--- Excerpted passage ---

Solved – Decision tree with imbalanced data not affected by pruning

cartmachine learningrrpart

I am looking to use a Decision Tree to classify whether or not a car will sell based on attributes of that car. The attributes that I have include price, year, mileage, condition (new, pre-owned, or used), number of cylinders (4, 6, 8), transmission_type (manual, auto, other). I have complete data for nearly 1,500 cars, of which 116 had sold.

I have followed many tutorials, and the process I am following is as such:

Randomly partition data into 70% train / 30% validation
Upsample training dataset to eliminate imblanace in selling status
Grow out complete decision tree with training data
Determine where to cut the decision tree based on minimum CP
Prune decision tree based on minimum CP
Fit pruned tree to test data
Evaluate fit based on confusion matrix

The problem that I'm experiencing is that the pruned tree really doesn't look much different from the complete tree. Also, the model doesn't do very well in correctly classifying observations in the minority group.

My question is whether my attempt at pruning is really doing anything? What am I missing in this process? I know there are other ways to fix the imbalanced training data, but I'm not sure if that's the problem, or if there is something else causing the issue.

If you are interested in looking at the data, I have made it available at he following URL: http://pastebin.com/qJkCmR6x

In addition, I have included my code below for your review. Please me know if if you have any thoughts on how I could improve the minority classification in this situation.

library(rpart)
library(caret)

# read CSV data into df
df <- read.csv("data.csv")

# set variables type accordingly
df$price <-  as.numeric(df$price)

--- Data rows ---

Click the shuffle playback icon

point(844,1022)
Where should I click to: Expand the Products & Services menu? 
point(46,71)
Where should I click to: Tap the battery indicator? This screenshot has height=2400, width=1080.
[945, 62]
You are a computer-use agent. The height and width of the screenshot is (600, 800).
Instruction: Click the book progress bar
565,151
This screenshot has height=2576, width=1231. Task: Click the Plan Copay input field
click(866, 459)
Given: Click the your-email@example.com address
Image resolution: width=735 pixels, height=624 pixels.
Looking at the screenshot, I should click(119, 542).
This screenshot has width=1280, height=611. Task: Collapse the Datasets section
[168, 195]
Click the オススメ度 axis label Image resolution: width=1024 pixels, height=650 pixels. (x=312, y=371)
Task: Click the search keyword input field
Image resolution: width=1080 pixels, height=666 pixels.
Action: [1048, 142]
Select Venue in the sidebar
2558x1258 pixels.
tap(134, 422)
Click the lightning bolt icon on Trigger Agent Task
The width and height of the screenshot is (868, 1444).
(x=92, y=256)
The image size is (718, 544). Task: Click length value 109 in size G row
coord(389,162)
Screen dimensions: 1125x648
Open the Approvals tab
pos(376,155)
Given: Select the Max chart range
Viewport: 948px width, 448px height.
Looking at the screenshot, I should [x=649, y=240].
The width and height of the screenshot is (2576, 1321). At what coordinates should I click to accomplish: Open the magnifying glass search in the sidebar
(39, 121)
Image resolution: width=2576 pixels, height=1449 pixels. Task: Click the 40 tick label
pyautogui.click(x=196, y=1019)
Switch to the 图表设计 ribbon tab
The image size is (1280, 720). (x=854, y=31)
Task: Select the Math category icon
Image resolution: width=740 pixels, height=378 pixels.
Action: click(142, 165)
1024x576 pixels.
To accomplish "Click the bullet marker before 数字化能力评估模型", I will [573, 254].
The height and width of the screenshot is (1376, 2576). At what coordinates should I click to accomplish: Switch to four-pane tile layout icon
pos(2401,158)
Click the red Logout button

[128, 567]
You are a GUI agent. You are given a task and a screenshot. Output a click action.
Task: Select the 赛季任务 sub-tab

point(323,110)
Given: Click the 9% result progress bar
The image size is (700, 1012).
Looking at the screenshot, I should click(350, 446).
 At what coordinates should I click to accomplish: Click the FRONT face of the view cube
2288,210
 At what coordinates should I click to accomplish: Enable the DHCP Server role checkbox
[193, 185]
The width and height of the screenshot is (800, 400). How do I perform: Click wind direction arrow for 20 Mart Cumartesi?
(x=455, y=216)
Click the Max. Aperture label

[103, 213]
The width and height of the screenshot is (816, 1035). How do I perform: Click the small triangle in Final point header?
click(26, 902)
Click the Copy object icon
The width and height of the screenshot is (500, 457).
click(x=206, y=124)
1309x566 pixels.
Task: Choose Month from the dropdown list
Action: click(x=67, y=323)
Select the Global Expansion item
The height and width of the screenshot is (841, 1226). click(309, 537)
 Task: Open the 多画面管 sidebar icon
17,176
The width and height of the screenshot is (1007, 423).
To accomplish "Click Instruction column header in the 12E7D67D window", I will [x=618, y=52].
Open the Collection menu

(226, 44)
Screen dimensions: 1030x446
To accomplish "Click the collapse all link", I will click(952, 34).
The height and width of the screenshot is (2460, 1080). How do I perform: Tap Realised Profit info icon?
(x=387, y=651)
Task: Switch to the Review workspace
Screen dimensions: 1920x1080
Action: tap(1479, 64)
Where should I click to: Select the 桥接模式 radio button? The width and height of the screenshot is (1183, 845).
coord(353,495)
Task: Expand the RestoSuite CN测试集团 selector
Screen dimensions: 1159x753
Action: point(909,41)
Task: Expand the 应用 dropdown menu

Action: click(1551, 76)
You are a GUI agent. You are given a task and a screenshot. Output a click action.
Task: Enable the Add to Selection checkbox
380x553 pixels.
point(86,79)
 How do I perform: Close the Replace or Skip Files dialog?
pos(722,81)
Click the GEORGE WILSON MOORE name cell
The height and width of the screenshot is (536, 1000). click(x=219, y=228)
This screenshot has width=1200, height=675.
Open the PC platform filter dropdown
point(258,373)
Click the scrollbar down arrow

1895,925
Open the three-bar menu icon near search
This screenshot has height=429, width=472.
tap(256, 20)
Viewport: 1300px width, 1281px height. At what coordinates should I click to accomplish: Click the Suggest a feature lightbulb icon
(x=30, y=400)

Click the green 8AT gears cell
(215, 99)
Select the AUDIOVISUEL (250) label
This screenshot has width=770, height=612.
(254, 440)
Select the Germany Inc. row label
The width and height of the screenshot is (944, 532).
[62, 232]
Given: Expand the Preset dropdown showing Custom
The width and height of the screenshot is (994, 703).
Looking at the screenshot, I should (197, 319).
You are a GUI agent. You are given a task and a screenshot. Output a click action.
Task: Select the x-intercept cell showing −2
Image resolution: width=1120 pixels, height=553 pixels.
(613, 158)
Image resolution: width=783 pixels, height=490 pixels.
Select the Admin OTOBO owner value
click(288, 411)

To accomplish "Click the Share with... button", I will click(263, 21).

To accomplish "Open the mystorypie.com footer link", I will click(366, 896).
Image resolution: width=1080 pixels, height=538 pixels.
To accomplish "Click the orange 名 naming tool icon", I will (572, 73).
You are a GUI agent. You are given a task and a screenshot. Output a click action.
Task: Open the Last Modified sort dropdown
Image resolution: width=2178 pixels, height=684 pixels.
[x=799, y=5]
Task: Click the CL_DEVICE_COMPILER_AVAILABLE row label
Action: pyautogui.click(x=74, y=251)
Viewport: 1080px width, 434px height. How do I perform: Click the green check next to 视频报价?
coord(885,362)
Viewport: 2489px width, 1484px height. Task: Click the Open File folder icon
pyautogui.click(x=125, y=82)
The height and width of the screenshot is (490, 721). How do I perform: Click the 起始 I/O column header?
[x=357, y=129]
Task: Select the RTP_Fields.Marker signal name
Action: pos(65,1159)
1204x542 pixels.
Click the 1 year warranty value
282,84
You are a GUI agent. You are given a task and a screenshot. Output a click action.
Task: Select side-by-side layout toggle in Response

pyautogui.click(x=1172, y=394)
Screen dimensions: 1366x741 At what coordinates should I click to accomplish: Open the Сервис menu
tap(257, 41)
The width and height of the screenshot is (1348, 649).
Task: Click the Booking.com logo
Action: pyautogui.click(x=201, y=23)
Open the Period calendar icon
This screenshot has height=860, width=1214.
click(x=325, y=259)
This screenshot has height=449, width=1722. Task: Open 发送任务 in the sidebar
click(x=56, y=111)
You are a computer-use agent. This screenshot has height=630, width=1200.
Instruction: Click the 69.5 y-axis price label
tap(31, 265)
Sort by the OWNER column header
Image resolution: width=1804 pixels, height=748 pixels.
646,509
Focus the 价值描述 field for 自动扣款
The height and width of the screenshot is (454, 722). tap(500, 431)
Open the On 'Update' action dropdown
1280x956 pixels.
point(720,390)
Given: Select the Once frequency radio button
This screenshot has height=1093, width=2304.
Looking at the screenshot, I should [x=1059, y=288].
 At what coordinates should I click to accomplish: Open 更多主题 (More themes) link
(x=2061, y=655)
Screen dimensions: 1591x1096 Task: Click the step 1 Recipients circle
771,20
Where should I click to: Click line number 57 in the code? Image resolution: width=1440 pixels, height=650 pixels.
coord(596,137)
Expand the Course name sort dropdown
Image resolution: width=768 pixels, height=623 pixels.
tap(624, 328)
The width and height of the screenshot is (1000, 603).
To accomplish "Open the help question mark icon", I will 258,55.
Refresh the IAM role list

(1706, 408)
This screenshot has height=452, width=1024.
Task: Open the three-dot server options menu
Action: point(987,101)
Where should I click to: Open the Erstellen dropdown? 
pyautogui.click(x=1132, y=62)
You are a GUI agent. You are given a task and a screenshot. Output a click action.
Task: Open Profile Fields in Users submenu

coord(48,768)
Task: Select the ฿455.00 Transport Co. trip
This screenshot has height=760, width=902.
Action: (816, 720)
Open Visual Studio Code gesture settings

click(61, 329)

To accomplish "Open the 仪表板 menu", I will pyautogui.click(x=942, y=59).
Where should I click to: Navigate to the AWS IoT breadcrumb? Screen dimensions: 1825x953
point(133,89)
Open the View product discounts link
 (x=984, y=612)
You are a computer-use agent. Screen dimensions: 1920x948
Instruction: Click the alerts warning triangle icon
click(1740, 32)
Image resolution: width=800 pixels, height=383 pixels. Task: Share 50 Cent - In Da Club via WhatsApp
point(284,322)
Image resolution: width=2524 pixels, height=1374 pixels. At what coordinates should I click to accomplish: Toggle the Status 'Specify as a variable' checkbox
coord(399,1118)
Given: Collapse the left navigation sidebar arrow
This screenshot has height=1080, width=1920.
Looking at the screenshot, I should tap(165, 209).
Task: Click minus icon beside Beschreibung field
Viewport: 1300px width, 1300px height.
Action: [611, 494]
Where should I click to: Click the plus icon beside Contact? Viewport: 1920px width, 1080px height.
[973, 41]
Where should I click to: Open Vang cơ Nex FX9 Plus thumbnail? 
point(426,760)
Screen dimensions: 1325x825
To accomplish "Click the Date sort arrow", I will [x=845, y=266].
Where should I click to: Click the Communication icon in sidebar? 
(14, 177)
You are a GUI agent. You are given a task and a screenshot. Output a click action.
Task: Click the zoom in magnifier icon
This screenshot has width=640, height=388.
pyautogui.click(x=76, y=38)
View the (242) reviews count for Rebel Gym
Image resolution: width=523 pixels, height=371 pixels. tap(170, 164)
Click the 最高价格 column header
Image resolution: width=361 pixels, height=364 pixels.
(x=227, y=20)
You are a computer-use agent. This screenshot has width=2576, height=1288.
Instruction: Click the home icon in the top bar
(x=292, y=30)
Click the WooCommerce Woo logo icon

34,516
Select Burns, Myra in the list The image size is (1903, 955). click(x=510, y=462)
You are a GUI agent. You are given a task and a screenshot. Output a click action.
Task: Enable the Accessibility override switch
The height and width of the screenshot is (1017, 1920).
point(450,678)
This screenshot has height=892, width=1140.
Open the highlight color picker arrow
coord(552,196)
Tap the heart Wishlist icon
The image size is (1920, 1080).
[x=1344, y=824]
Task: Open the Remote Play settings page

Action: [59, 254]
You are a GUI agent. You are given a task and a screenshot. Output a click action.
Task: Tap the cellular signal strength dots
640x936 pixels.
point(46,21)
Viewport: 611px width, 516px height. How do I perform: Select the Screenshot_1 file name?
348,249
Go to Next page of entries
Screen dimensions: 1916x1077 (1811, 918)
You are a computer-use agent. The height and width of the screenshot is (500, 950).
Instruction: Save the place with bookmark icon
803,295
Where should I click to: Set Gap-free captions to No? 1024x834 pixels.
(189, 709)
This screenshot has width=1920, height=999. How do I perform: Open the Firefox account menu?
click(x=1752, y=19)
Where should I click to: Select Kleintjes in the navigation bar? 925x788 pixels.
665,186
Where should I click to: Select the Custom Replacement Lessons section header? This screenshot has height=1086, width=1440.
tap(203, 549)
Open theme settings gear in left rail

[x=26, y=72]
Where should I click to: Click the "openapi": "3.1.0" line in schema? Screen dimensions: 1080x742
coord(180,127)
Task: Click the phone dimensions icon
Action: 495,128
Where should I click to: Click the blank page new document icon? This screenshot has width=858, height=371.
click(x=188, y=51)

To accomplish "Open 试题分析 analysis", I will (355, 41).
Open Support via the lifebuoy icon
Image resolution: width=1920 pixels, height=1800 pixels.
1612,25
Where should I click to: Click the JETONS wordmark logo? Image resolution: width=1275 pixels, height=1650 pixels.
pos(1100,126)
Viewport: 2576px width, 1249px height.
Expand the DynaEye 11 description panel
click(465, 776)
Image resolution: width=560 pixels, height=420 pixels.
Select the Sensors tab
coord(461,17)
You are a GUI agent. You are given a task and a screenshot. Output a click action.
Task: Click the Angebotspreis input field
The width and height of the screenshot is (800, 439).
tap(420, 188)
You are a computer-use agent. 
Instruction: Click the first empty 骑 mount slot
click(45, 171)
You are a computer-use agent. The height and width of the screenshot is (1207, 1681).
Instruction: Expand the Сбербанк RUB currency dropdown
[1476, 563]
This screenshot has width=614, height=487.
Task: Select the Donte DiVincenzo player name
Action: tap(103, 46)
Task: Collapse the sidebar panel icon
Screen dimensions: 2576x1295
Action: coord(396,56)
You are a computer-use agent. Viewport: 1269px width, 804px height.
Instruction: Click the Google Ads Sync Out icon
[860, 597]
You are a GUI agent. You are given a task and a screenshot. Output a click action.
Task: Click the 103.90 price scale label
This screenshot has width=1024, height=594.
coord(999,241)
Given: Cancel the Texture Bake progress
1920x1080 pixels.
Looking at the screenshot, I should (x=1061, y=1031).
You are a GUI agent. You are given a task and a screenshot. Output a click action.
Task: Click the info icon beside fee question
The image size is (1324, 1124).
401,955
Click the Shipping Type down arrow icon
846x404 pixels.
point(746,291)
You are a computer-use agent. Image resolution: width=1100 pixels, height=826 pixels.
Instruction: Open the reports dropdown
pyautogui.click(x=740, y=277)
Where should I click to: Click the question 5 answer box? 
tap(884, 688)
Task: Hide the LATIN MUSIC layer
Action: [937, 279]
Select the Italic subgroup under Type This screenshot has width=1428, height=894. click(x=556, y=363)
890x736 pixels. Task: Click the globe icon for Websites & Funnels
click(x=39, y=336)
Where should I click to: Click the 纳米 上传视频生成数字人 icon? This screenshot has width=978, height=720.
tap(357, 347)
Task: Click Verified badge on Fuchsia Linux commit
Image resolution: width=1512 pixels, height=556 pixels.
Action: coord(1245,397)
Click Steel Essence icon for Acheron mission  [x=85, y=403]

---

__Given task__
In the decision tree post, how many of the nearly 1,500 cars had sold? These lines have no connection to the decision tree post.

__Task result__
116